How to program different behaviors of 4 partitions in 1 SM in ADA arch?

According to page 11 of https://images.nvidia.com/aem-dam/Solutions/geforce/ada/nvidia-ada-gpu-architecture.pdf, there are four partitions in each SM. My understanding is that each partition is mapped to one warp at a time, so there can be four concurrent warps at the same time. Is it possible to program in CUDA to specify different behavior for the warp from a specific partition? For example, I want all and only threads from the first partition to load data from global and cache in L1 (using ca modifier) while threads from other partitions to not update L1 (using lu modifier). How can I achieve this?

Thanks

No, there is no way to direct operations at this level. Greg’s SM overview gives a good explanation of operation - warps can change on a cycle by cycle basis.

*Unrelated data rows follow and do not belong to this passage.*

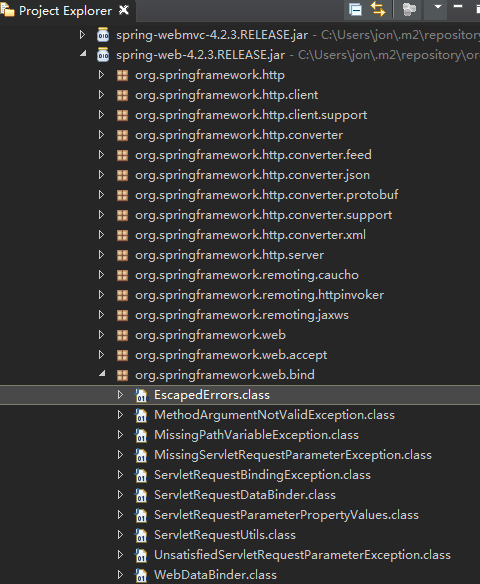480x584 pixels.
Task: Open the folder filter icon in toolbar
Action: 409,9
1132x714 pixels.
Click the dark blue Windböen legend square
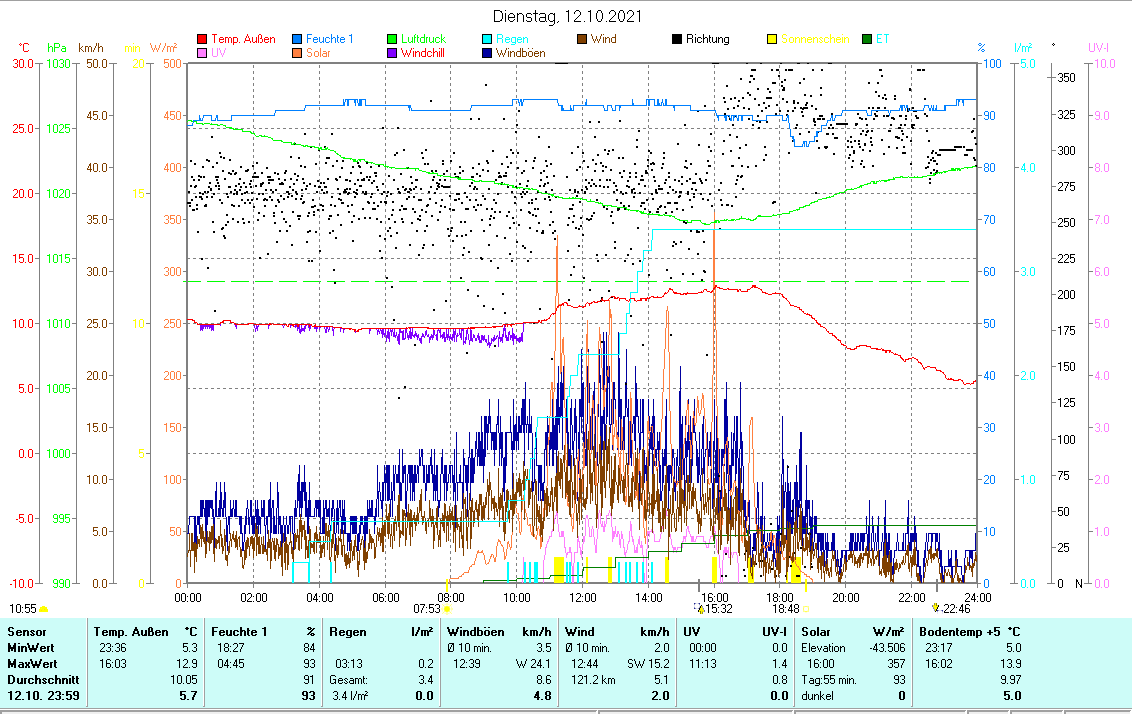click(488, 53)
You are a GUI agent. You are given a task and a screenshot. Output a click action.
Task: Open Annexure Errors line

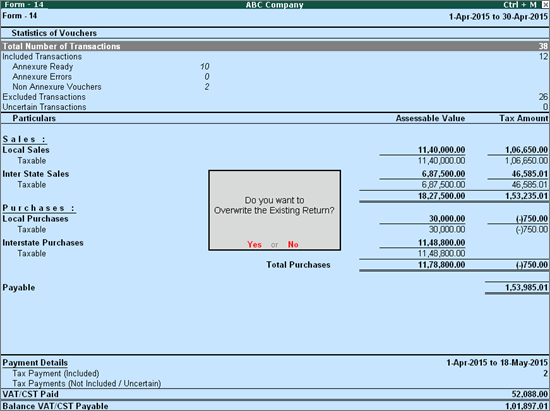105,77
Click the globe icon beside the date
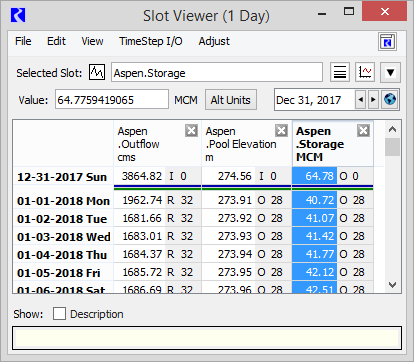 point(390,99)
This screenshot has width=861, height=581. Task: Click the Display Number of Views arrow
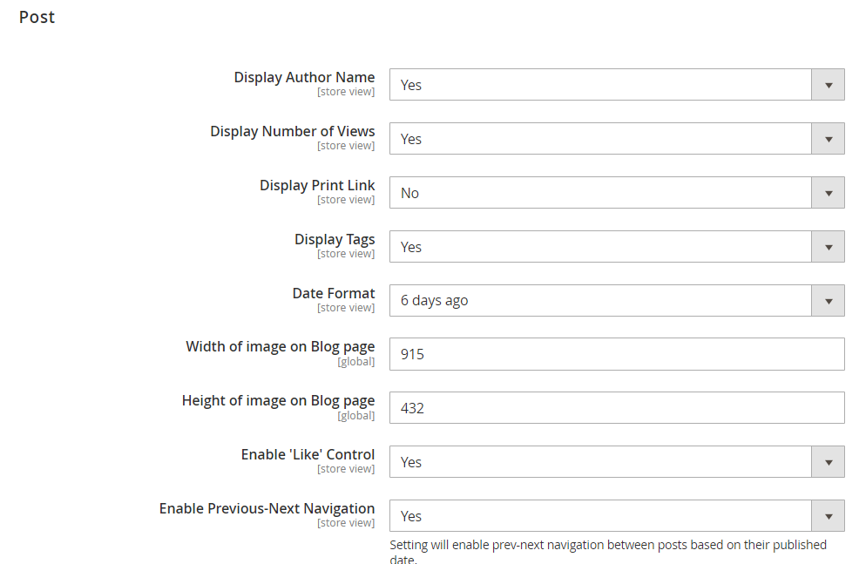coord(828,139)
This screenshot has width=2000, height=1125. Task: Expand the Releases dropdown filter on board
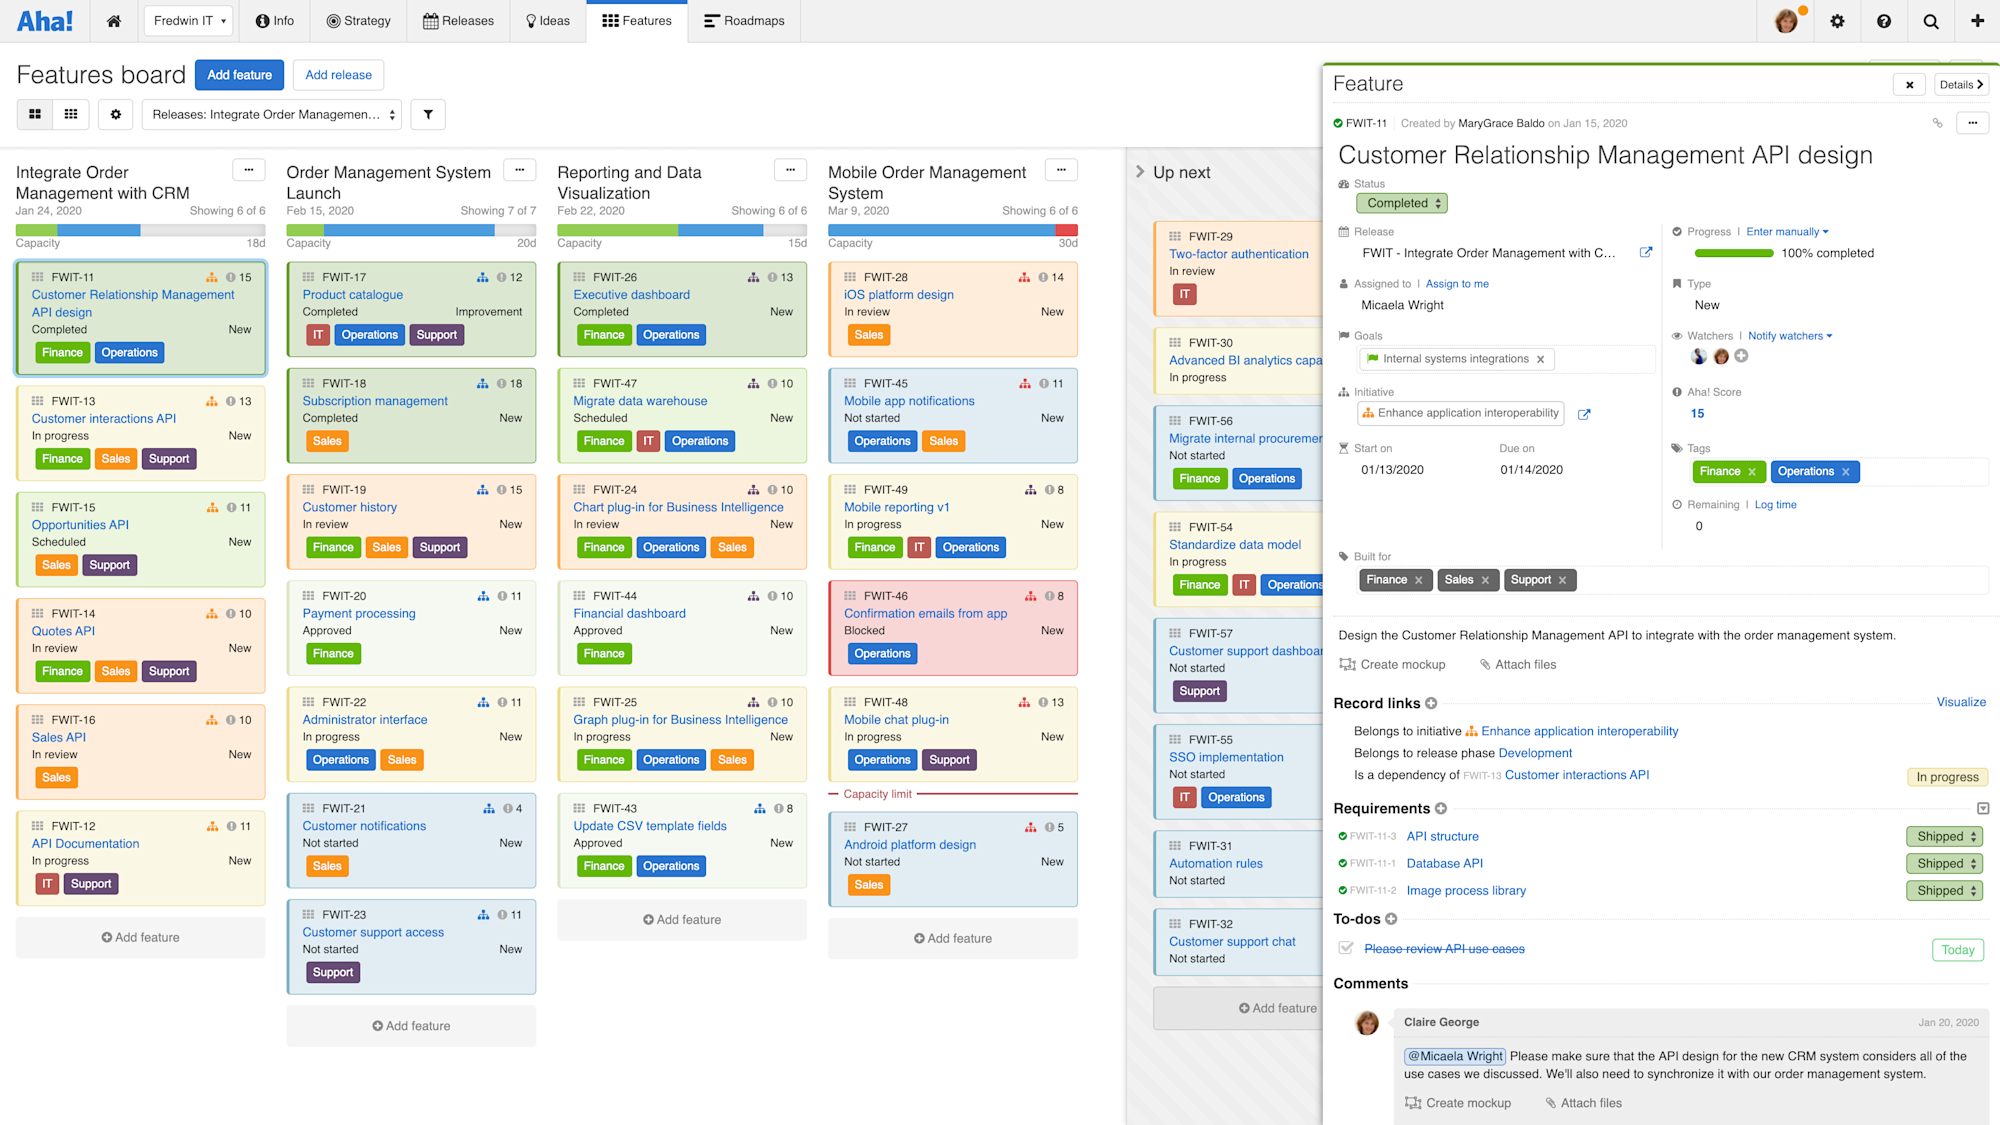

To what end would you choose to specialize work on a partition?

I ask as specialization per SM sub-partition (SMSP in profiler terms) will almost always results in lower throughput. Warp specialization as used by cutlass library specializes the work done by specific warps in a thread block with ultimate goal to have equal specialized work on each SM sub-partition. This allows the fewest number of warps to use the most resources while optimizing throughput, reducing communication overhead, and increasing determinism.

You can try to detect the SM partition and then call a different function at the top-level of your kernel.
(I think with most GPUs it is (warpid % 4)?
https://docs.nvidia.com/cuda/parallel-thread-execution/#special-registers-warpid

Each warp on the SM is assigned to one of the 4 partitions. And the scheduler of each partition selects one available warp of the assigned ones.

Thank you for the reply and good information. I don’t have any real use case. I was just studying the document I linked and tried to create some tests for better understanding of the architecture.

Thank you! This overview is very helpful.